Data excerpts:
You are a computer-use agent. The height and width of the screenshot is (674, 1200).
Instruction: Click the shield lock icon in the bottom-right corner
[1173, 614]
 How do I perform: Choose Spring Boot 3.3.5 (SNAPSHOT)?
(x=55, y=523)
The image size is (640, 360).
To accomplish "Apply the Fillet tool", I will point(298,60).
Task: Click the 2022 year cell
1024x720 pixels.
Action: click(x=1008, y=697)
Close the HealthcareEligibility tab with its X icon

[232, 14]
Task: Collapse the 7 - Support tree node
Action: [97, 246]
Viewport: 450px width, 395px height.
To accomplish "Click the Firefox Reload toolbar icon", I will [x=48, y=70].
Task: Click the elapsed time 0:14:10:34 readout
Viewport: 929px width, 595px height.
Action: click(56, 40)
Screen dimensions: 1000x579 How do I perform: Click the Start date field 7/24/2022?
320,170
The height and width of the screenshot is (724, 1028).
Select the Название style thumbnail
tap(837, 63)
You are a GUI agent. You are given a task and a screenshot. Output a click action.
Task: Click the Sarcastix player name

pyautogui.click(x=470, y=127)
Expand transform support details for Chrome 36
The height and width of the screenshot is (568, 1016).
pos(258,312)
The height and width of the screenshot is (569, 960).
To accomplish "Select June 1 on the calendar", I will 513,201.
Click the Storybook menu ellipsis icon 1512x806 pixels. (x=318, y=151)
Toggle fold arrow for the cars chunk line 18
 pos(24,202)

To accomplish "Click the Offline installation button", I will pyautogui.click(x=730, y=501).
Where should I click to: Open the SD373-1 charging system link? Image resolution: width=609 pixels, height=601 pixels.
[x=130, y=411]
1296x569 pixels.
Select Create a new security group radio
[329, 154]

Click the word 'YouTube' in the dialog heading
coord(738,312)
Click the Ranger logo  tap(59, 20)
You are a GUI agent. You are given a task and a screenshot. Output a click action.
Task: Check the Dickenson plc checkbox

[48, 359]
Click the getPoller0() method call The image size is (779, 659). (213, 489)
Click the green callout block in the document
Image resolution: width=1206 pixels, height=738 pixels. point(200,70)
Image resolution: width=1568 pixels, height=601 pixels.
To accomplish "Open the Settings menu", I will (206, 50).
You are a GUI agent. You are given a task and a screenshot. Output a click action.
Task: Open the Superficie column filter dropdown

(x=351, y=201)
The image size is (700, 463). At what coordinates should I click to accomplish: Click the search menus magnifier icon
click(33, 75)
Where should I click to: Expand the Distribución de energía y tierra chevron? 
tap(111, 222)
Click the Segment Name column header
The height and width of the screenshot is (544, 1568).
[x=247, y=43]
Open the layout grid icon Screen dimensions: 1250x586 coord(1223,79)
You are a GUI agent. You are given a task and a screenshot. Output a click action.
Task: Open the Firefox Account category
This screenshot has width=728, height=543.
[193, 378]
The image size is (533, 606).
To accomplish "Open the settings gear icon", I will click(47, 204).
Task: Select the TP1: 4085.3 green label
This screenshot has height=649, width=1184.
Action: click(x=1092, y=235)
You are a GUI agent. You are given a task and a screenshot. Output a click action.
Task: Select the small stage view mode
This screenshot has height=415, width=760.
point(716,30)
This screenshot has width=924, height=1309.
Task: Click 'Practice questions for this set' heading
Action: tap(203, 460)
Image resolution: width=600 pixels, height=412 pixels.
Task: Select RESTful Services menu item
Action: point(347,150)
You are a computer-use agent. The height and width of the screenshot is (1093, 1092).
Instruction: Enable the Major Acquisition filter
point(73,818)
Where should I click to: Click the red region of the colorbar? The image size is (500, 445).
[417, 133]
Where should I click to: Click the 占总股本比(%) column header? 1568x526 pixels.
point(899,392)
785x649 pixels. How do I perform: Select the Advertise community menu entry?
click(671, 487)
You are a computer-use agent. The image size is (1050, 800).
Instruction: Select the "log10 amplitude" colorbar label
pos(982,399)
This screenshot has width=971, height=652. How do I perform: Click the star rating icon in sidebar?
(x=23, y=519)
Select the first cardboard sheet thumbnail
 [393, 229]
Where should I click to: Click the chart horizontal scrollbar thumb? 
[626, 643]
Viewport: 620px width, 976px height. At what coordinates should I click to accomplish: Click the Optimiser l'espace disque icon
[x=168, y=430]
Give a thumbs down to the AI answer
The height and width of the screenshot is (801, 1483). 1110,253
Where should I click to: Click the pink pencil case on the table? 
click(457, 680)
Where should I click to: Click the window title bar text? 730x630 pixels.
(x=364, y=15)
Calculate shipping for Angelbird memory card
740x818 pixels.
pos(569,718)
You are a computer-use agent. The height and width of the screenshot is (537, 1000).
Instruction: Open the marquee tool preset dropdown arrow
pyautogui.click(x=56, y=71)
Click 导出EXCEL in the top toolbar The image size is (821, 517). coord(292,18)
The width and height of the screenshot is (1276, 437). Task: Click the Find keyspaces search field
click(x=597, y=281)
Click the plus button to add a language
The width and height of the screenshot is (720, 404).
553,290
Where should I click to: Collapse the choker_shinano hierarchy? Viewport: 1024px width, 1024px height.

> _How to complete this task_: All of the records above are to be printed again exactly as they appear.

> _Written solution_:
You are a computer-use agent. The height and width of the screenshot is (674, 1200).
Instruction: Click the shield lock icon in the bottom-right corner
[1173, 614]
 How do I perform: Choose Spring Boot 3.3.5 (SNAPSHOT)?
(x=55, y=523)
The image size is (640, 360).
To accomplish "Apply the Fillet tool", I will point(298,60).
Task: Click the 2022 year cell
1024x720 pixels.
Action: click(x=1008, y=697)
Close the HealthcareEligibility tab with its X icon

[232, 14]
Task: Collapse the 7 - Support tree node
Action: [97, 246]
Viewport: 450px width, 395px height.
To accomplish "Click the Firefox Reload toolbar icon", I will [x=48, y=70].
Task: Click the elapsed time 0:14:10:34 readout
Viewport: 929px width, 595px height.
Action: click(56, 40)
Screen dimensions: 1000x579 How do I perform: Click the Start date field 7/24/2022?
320,170
The height and width of the screenshot is (724, 1028).
Select the Название style thumbnail
tap(837, 63)
You are a GUI agent. You are given a task and a screenshot. Output a click action.
Task: Click the Sarcastix player name

pyautogui.click(x=470, y=127)
Expand transform support details for Chrome 36
The height and width of the screenshot is (568, 1016).
pos(258,312)
The height and width of the screenshot is (569, 960).
To accomplish "Select June 1 on the calendar", I will 513,201.
Click the Storybook menu ellipsis icon 1512x806 pixels. (x=318, y=151)
Toggle fold arrow for the cars chunk line 18
 pos(24,202)

To accomplish "Click the Offline installation button", I will pyautogui.click(x=730, y=501).
Where should I click to: Open the SD373-1 charging system link? Image resolution: width=609 pixels, height=601 pixels.
[x=130, y=411]
1296x569 pixels.
Select Create a new security group radio
[329, 154]

Click the word 'YouTube' in the dialog heading
coord(738,312)
Click the Ranger logo  tap(59, 20)
You are a GUI agent. You are given a task and a screenshot. Output a click action.
Task: Check the Dickenson plc checkbox

[48, 359]
Click the getPoller0() method call The image size is (779, 659). (213, 489)
Click the green callout block in the document
Image resolution: width=1206 pixels, height=738 pixels. point(200,70)
Image resolution: width=1568 pixels, height=601 pixels.
To accomplish "Open the Settings menu", I will (206, 50).
You are a GUI agent. You are given a task and a screenshot. Output a click action.
Task: Open the Superficie column filter dropdown

(x=351, y=201)
The image size is (700, 463). At what coordinates should I click to accomplish: Click the search menus magnifier icon
click(33, 75)
Where should I click to: Expand the Distribución de energía y tierra chevron? 
tap(111, 222)
Click the Segment Name column header
The height and width of the screenshot is (544, 1568).
[x=247, y=43]
Open the layout grid icon Screen dimensions: 1250x586 coord(1223,79)
You are a GUI agent. You are given a task and a screenshot. Output a click action.
Task: Open the Firefox Account category
This screenshot has width=728, height=543.
[193, 378]
The image size is (533, 606).
To accomplish "Open the settings gear icon", I will click(47, 204).
Task: Select the TP1: 4085.3 green label
This screenshot has height=649, width=1184.
Action: click(x=1092, y=235)
You are a GUI agent. You are given a task and a screenshot. Output a click action.
Task: Select the small stage view mode
This screenshot has height=415, width=760.
point(716,30)
This screenshot has width=924, height=1309.
Task: Click 'Practice questions for this set' heading
Action: tap(203, 460)
Image resolution: width=600 pixels, height=412 pixels.
Task: Select RESTful Services menu item
Action: point(347,150)
You are a computer-use agent. The height and width of the screenshot is (1093, 1092).
Instruction: Enable the Major Acquisition filter
point(73,818)
Where should I click to: Click the red region of the colorbar? The image size is (500, 445).
[417, 133]
Where should I click to: Click the 占总股本比(%) column header? 1568x526 pixels.
point(899,392)
785x649 pixels. How do I perform: Select the Advertise community menu entry?
click(671, 487)
You are a computer-use agent. The image size is (1050, 800).
Instruction: Select the "log10 amplitude" colorbar label
pos(982,399)
This screenshot has width=971, height=652. How do I perform: Click the star rating icon in sidebar?
(x=23, y=519)
Select the first cardboard sheet thumbnail
 [393, 229]
Where should I click to: Click the chart horizontal scrollbar thumb? 
[626, 643]
Viewport: 620px width, 976px height. At what coordinates should I click to accomplish: Click the Optimiser l'espace disque icon
[x=168, y=430]
Give a thumbs down to the AI answer
The height and width of the screenshot is (801, 1483). 1110,253
Where should I click to: Click the pink pencil case on the table? 
click(457, 680)
Where should I click to: Click the window title bar text? 730x630 pixels.
(x=364, y=15)
Calculate shipping for Angelbird memory card
740x818 pixels.
pos(569,718)
You are a computer-use agent. The height and width of the screenshot is (537, 1000).
Instruction: Open the marquee tool preset dropdown arrow
pyautogui.click(x=56, y=71)
Click 导出EXCEL in the top toolbar The image size is (821, 517). coord(292,18)
The width and height of the screenshot is (1276, 437). Task: Click the Find keyspaces search field
click(x=597, y=281)
Click the plus button to add a language
The width and height of the screenshot is (720, 404).
553,290
Where should I click to: Collapse the choker_shinano hierarchy? Viewport: 1024px width, 1024px height.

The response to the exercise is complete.